Given information section start
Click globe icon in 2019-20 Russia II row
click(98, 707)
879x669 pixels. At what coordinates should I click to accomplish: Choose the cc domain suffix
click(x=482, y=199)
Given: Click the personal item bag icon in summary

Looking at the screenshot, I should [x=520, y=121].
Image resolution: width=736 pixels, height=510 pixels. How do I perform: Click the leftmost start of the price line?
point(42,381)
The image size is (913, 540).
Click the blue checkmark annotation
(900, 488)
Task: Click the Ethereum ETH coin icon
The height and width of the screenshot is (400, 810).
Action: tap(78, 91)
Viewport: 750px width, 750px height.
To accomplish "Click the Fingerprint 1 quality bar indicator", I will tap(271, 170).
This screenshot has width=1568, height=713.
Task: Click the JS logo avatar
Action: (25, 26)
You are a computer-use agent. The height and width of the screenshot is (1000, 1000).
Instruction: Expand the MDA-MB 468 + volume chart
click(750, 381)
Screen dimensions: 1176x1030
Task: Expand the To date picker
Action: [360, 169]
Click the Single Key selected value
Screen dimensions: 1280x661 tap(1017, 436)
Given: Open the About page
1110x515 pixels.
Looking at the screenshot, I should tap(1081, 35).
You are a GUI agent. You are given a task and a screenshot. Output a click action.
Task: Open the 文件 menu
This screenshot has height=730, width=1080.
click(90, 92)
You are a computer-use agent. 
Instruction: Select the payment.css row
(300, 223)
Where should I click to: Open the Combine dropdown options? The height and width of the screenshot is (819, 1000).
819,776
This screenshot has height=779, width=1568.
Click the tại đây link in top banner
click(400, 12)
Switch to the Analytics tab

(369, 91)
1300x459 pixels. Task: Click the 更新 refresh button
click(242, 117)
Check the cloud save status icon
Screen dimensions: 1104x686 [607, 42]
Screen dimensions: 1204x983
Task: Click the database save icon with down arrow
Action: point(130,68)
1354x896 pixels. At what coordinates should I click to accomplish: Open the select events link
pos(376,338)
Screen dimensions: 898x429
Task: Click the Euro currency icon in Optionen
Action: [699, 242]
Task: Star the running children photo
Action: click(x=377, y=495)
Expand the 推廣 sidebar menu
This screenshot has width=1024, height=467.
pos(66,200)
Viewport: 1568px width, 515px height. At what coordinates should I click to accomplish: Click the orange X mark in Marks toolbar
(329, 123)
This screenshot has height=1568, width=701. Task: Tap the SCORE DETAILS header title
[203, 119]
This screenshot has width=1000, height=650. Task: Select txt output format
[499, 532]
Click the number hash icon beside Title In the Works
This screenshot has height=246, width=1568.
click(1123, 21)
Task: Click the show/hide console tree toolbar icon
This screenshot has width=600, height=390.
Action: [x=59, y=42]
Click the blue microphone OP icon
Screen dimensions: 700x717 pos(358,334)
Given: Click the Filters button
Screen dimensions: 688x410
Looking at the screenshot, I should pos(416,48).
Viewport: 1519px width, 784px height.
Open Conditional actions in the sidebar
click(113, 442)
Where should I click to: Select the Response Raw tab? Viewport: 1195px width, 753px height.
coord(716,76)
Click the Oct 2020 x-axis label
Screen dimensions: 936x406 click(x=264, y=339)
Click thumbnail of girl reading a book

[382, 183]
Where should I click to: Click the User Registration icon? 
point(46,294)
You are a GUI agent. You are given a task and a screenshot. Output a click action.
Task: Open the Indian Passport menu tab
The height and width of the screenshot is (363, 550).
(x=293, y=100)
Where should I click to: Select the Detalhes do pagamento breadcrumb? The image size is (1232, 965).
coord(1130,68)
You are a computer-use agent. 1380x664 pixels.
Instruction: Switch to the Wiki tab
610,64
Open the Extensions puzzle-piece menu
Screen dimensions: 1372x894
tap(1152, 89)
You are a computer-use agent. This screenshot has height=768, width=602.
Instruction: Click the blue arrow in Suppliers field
Given information section end
— Task brief —
The records above are to be written out again word for word.

— Response area —
Click globe icon in 2019-20 Russia II row
click(98, 707)
879x669 pixels. At what coordinates should I click to accomplish: Choose the cc domain suffix
click(x=482, y=199)
Given: Click the personal item bag icon in summary

Looking at the screenshot, I should [x=520, y=121].
Image resolution: width=736 pixels, height=510 pixels. How do I perform: Click the leftmost start of the price line?
point(42,381)
The image size is (913, 540).
Click the blue checkmark annotation
(900, 488)
Task: Click the Ethereum ETH coin icon
The height and width of the screenshot is (400, 810).
Action: tap(78, 91)
Viewport: 750px width, 750px height.
To accomplish "Click the Fingerprint 1 quality bar indicator", I will tap(271, 170).
This screenshot has width=1568, height=713.
Task: Click the JS logo avatar
Action: (25, 26)
You are a computer-use agent. The height and width of the screenshot is (1000, 1000).
Instruction: Expand the MDA-MB 468 + volume chart
click(750, 381)
Screen dimensions: 1176x1030
Task: Expand the To date picker
Action: [360, 169]
Click the Single Key selected value
Screen dimensions: 1280x661 tap(1017, 436)
Given: Open the About page
1110x515 pixels.
Looking at the screenshot, I should tap(1081, 35).
You are a GUI agent. You are given a task and a screenshot. Output a click action.
Task: Open the 文件 menu
This screenshot has height=730, width=1080.
click(90, 92)
You are a computer-use agent. 
Instruction: Select the payment.css row
(300, 223)
Where should I click to: Open the Combine dropdown options? The height and width of the screenshot is (819, 1000).
819,776
This screenshot has height=779, width=1568.
Click the tại đây link in top banner
click(400, 12)
Switch to the Analytics tab

(369, 91)
1300x459 pixels. Task: Click the 更新 refresh button
click(242, 117)
Check the cloud save status icon
Screen dimensions: 1104x686 [607, 42]
Screen dimensions: 1204x983
Task: Click the database save icon with down arrow
Action: point(130,68)
1354x896 pixels. At what coordinates should I click to accomplish: Open the select events link
pos(376,338)
Screen dimensions: 898x429
Task: Click the Euro currency icon in Optionen
Action: [699, 242]
Task: Star the running children photo
Action: click(x=377, y=495)
Expand the 推廣 sidebar menu
This screenshot has width=1024, height=467.
pos(66,200)
Viewport: 1568px width, 515px height. At what coordinates should I click to accomplish: Click the orange X mark in Marks toolbar
(329, 123)
This screenshot has height=1568, width=701. Task: Tap the SCORE DETAILS header title
[203, 119]
This screenshot has width=1000, height=650. Task: Select txt output format
[499, 532]
Click the number hash icon beside Title In the Works
This screenshot has height=246, width=1568.
click(1123, 21)
Task: Click the show/hide console tree toolbar icon
This screenshot has width=600, height=390.
Action: [x=59, y=42]
Click the blue microphone OP icon
Screen dimensions: 700x717 pos(358,334)
Given: Click the Filters button
Screen dimensions: 688x410
Looking at the screenshot, I should pos(416,48).
Viewport: 1519px width, 784px height.
Open Conditional actions in the sidebar
click(113, 442)
Where should I click to: Select the Response Raw tab? Viewport: 1195px width, 753px height.
coord(716,76)
Click the Oct 2020 x-axis label
Screen dimensions: 936x406 click(x=264, y=339)
Click thumbnail of girl reading a book

[382, 183]
Where should I click to: Click the User Registration icon? 
point(46,294)
You are a GUI agent. You are given a task and a screenshot. Output a click action.
Task: Open the Indian Passport menu tab
The height and width of the screenshot is (363, 550).
(x=293, y=100)
Where should I click to: Select the Detalhes do pagamento breadcrumb? The image size is (1232, 965).
coord(1130,68)
You are a computer-use agent. 1380x664 pixels.
Instruction: Switch to the Wiki tab
610,64
Open the Extensions puzzle-piece menu
Screen dimensions: 1372x894
tap(1152, 89)
You are a computer-use agent. This screenshot has height=768, width=602.
Instruction: Click the blue arrow in Suppliers field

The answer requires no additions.